| TO DO |
From the listing below, retype exactly the line holding "Given: Click the Regice Ice type cell", the line holding "This screenshot has height=998, width=1204.", and the lines between them; skip everything else.

| MATERIAL FOR THIS EXERCISE |
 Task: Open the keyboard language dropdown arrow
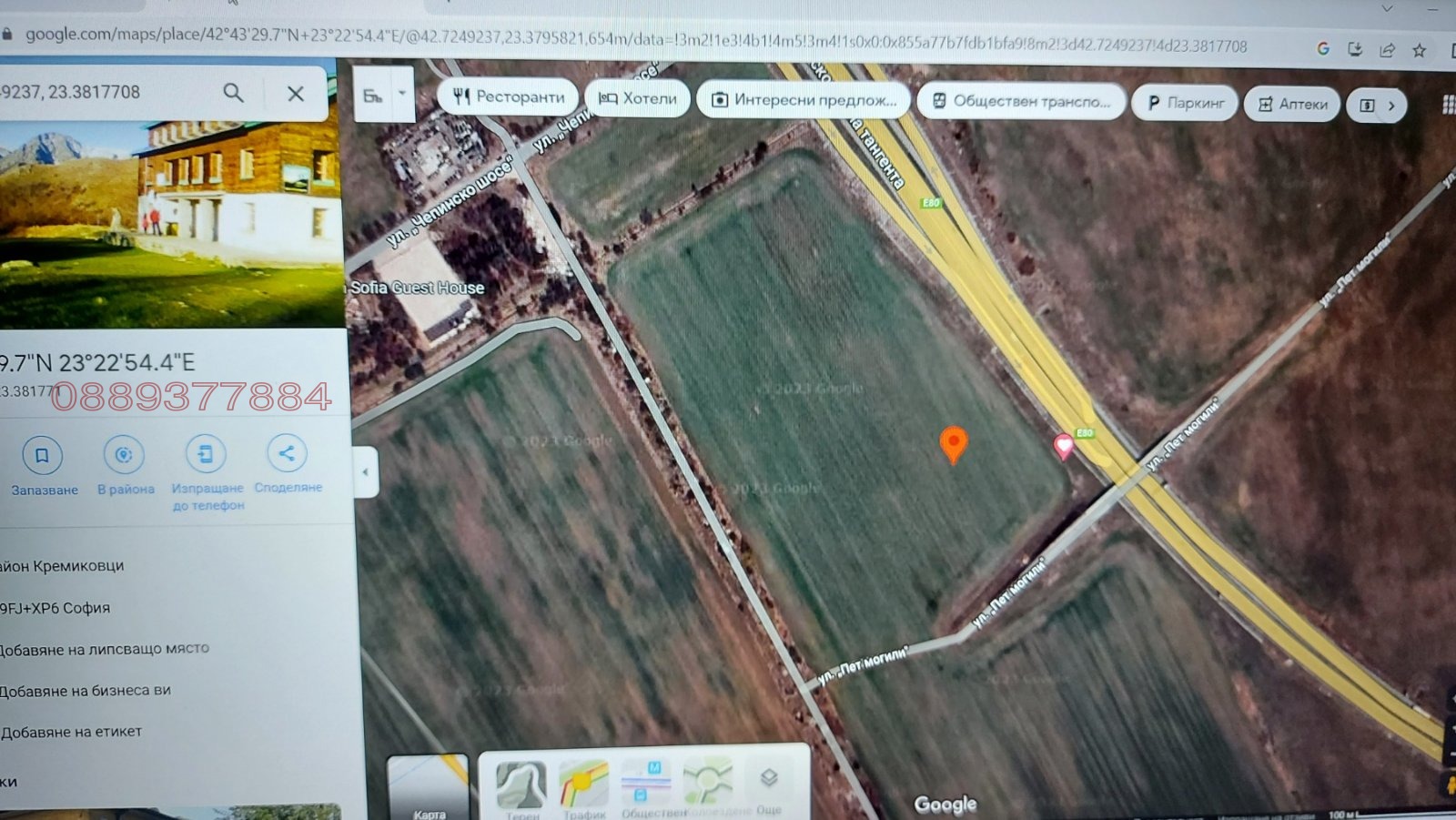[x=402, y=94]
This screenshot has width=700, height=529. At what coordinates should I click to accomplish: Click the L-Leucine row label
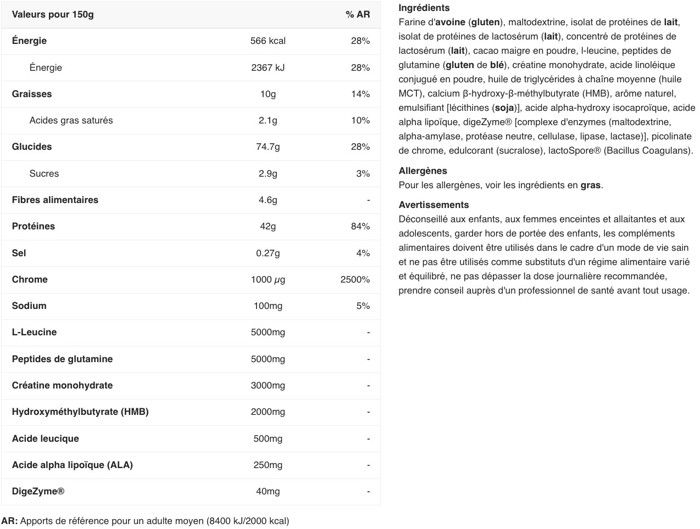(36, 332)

--

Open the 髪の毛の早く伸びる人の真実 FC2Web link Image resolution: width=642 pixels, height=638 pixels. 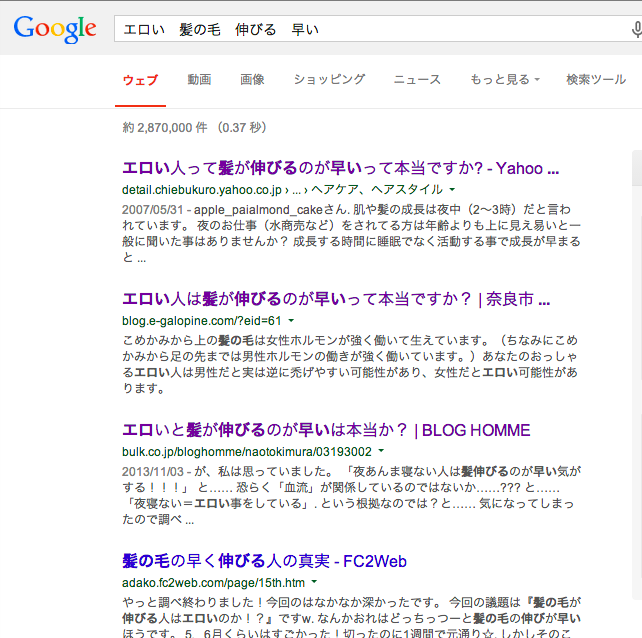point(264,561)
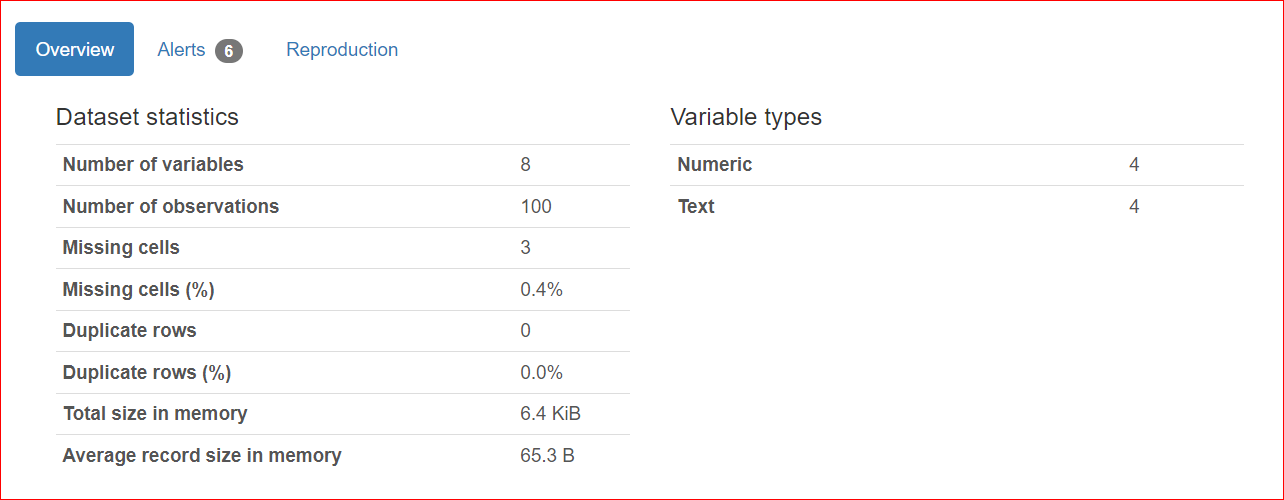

--

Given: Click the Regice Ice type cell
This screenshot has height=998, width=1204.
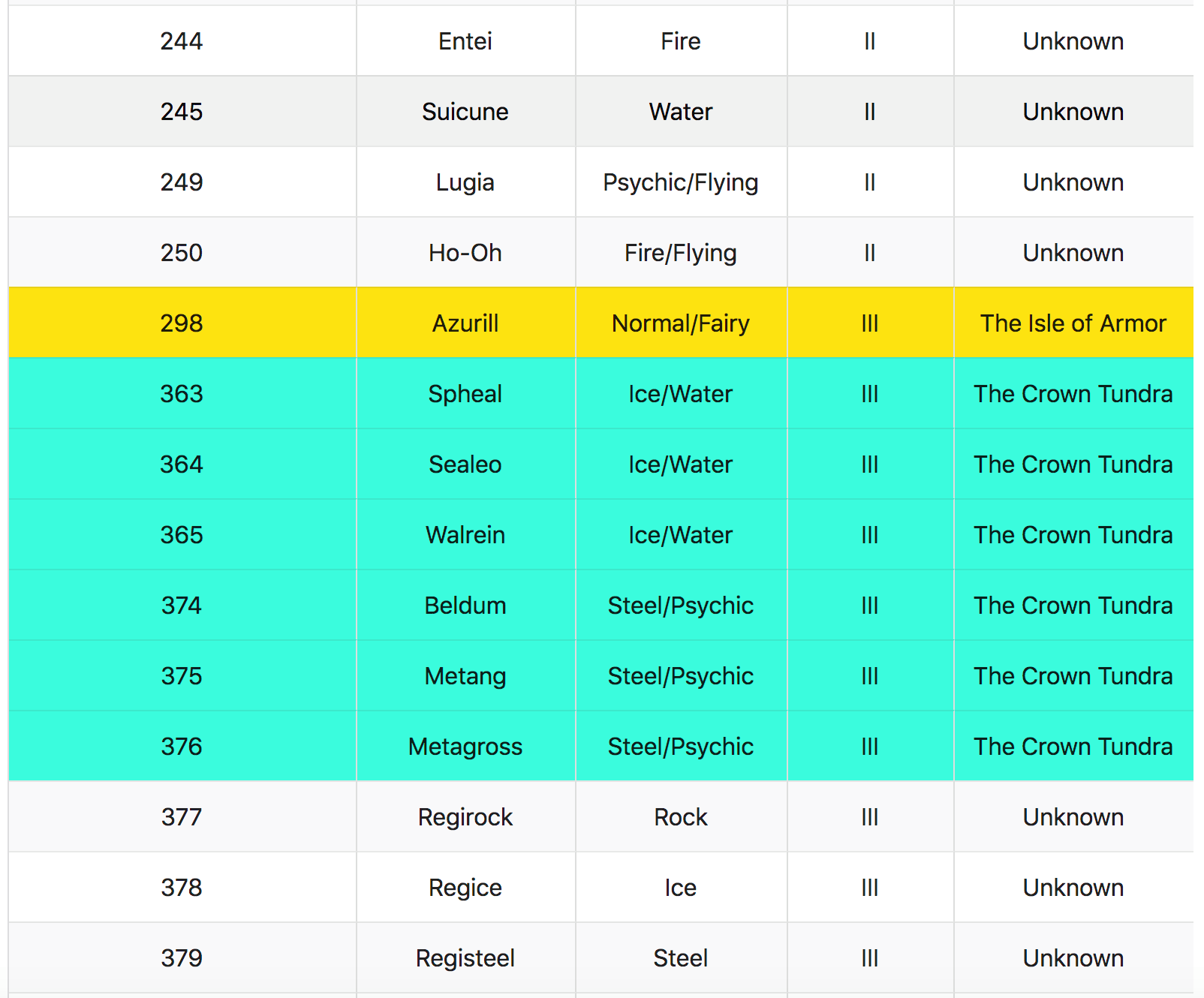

| RESPONSE AREA |
Given: Click the Regice Ice type cell
This screenshot has height=998, width=1204.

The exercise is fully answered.